Burned, Baby, Burned: Joe Biden’s Going-Away Win Over Bernie Sanders
With big wins in state after state over the avowed democratic socialist and erstwhile frontrunner for the nomination, Joe Biden has underlined in 2020 what Hillary Clinton demonstrated in 2016, and what mainstream Democrats who dominated swing districts across America proved in 2018.
Namely, the Democratic Party is not Bernie Sanders’ party. The sooner Sandersites wake up, smell the stale coffee and get on the Biden bus, the better.
No, the 30% or so on the leftmost edge are not unwelcome in a center-left, liberal and progressive coalition that’s also trying to bring into the fold independents and moderate Republicans exhausted and repulsed by three years and counting of Donald Trump. They must remain engaged and, we hope, energized.
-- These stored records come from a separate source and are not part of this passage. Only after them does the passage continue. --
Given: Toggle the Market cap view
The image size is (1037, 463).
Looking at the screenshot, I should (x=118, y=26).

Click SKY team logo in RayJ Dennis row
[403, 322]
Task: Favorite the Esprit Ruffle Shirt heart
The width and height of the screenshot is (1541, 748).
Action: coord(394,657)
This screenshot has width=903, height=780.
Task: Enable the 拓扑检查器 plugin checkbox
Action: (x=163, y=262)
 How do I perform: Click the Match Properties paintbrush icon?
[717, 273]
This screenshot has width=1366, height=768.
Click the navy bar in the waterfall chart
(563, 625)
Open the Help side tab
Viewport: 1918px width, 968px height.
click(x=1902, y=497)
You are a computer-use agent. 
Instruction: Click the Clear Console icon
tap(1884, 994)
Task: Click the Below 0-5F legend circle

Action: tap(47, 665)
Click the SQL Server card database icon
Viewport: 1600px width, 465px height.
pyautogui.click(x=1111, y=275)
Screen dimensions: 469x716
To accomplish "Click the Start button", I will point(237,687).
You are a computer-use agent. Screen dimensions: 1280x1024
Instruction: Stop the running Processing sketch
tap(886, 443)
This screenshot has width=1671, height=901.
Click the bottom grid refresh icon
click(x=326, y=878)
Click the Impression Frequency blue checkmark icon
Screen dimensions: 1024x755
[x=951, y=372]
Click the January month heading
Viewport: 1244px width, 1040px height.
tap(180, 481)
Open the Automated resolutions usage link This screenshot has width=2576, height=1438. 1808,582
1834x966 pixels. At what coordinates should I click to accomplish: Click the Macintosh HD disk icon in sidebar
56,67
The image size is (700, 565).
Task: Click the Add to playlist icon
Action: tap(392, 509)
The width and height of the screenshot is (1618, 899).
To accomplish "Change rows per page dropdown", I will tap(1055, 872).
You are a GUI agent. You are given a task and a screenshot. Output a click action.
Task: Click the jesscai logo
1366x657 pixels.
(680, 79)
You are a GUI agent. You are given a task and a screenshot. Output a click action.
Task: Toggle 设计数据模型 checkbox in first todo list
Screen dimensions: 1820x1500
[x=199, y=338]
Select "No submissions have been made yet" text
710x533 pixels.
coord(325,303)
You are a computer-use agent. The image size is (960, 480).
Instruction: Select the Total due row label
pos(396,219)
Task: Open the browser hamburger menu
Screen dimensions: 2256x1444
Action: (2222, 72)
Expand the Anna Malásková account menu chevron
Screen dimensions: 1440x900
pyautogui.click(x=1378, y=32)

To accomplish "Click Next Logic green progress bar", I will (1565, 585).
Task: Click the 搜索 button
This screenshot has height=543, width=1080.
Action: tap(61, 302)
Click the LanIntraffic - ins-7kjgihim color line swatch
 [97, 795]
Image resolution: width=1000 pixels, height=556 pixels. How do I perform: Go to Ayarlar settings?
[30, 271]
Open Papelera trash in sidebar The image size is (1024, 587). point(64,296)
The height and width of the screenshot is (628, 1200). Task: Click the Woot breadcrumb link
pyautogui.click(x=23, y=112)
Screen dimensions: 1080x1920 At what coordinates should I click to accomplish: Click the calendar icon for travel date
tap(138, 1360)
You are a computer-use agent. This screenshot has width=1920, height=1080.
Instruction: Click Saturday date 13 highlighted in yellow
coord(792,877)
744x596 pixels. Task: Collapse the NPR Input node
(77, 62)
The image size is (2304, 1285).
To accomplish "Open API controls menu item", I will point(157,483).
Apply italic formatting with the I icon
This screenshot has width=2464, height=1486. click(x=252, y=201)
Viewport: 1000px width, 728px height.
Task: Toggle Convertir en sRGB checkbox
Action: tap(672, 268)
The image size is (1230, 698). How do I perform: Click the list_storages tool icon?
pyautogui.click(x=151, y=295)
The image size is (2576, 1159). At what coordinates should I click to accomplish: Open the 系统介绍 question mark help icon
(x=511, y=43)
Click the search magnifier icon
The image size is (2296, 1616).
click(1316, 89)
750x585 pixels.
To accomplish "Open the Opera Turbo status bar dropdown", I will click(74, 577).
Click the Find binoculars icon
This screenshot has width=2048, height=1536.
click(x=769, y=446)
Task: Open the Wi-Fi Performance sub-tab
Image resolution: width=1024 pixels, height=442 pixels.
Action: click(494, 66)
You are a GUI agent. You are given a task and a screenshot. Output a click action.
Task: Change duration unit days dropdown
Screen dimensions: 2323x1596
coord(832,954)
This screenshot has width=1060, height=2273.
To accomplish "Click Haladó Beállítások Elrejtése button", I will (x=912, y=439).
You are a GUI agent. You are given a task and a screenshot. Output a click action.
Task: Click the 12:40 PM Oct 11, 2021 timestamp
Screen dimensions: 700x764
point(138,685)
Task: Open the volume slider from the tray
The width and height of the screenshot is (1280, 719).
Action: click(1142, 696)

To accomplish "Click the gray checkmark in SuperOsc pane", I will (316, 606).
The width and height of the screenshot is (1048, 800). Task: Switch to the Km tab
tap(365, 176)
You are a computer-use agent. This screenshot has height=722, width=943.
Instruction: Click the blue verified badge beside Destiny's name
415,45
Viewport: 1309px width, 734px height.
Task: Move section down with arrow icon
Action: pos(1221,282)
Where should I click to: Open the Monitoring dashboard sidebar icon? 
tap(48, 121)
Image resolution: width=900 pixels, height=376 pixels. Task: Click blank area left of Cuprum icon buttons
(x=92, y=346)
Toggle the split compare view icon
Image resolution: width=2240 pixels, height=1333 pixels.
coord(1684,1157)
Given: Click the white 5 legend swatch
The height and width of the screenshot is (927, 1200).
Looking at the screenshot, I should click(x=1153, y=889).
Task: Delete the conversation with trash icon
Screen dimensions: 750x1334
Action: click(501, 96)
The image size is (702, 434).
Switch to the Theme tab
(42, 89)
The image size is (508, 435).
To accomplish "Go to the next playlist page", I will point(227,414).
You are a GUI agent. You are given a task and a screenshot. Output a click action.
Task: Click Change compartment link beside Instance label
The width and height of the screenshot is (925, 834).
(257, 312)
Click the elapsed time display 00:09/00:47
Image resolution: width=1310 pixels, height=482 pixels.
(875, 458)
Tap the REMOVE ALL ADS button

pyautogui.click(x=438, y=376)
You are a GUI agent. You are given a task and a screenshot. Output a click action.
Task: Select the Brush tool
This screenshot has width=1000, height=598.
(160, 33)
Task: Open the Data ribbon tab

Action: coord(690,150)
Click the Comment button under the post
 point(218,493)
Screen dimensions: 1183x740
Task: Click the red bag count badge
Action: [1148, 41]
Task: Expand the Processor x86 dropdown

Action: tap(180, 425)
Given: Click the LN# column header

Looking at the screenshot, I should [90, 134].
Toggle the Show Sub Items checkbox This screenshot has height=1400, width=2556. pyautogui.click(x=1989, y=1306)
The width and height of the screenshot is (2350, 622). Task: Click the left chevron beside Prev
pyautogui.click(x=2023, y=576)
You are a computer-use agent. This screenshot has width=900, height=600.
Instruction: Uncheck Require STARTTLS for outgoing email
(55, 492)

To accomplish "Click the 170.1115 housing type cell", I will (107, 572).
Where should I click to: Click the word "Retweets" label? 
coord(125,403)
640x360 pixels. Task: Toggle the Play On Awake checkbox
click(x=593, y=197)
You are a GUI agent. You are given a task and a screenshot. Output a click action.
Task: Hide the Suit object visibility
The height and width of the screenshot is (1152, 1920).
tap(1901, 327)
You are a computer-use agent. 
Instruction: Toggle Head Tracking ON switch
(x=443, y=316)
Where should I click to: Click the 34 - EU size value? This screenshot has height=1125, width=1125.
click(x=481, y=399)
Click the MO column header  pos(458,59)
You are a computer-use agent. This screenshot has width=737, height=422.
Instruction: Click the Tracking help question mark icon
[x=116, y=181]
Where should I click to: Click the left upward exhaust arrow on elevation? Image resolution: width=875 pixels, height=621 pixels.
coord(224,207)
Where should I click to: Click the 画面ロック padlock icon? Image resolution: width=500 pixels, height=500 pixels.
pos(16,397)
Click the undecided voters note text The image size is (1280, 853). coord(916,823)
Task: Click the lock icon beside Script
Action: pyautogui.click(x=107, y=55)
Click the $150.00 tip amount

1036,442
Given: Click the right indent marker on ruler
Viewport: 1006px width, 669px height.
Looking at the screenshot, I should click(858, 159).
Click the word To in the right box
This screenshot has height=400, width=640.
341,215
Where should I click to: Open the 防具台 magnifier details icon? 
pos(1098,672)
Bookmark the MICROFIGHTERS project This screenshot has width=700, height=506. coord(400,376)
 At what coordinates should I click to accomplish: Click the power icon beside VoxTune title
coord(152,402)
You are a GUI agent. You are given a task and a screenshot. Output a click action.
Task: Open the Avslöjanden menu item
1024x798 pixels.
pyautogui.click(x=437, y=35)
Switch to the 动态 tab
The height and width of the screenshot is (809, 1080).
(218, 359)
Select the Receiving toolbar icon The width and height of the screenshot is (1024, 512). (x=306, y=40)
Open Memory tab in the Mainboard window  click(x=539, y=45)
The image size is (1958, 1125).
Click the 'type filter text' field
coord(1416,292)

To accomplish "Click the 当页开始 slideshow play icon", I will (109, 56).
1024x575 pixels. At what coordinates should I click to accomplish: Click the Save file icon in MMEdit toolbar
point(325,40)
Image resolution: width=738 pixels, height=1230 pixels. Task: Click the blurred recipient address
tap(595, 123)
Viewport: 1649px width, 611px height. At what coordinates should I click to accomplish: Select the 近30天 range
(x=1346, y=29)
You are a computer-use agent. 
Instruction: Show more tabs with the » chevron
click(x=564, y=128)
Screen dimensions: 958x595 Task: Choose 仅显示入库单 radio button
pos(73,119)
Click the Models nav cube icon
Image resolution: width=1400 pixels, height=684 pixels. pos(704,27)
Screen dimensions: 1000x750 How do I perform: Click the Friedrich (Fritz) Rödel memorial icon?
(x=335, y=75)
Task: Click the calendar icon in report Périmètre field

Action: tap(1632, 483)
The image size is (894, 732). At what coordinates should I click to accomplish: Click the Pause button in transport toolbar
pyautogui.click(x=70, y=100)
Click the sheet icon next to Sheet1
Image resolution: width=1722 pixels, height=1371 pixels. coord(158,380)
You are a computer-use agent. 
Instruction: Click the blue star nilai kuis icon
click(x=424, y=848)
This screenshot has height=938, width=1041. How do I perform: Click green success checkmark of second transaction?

Nor is it to claim that the ambitious policies offered by Sandersites are being categorically rejected. Many Democrats voting for Biden believe in moving toward single-payer health care. Millions of young voters are strained by spiraling college costs and outraged by rising economic inequality.
But Sanders isn’t running on a set of issues; he aims to overturn and reinvent the American economic and political system wholesale, on the promise that a vote for him will suddenly transform everything.
There aren’t enough revolutionaries, not nearly enough, to overwhelm voices closer to the middle, who vest their hopes in steadier but still substantial progress toward a fairer and more equal society.
In fact, younger voters were a smaller share of the Democratic electorate in 2020 than they were four years ago, and in most states, even those who turned out threw fewer of their votes toward Sanders.
Wednesday, as he pledged to stay in the race, Sanders cited exit polls to claim that he is winning the fight of ideas -- while for the first time conceding that he is losing the debate about who is best suited to beat Trump.
That’s a gross oversimplification. Sure, some voters otherwise ready to bubble in the oval for Sanders recoil simply out of fears that he will propel Trump to victory and consign Dems to down-ballot carnage. But equally large numbers, especially in swing states, want no part of a sudden lurch yanking their party from pragmatism to radicalism and, in a still-divided nation, dooming hopes of concrete progress in Washington.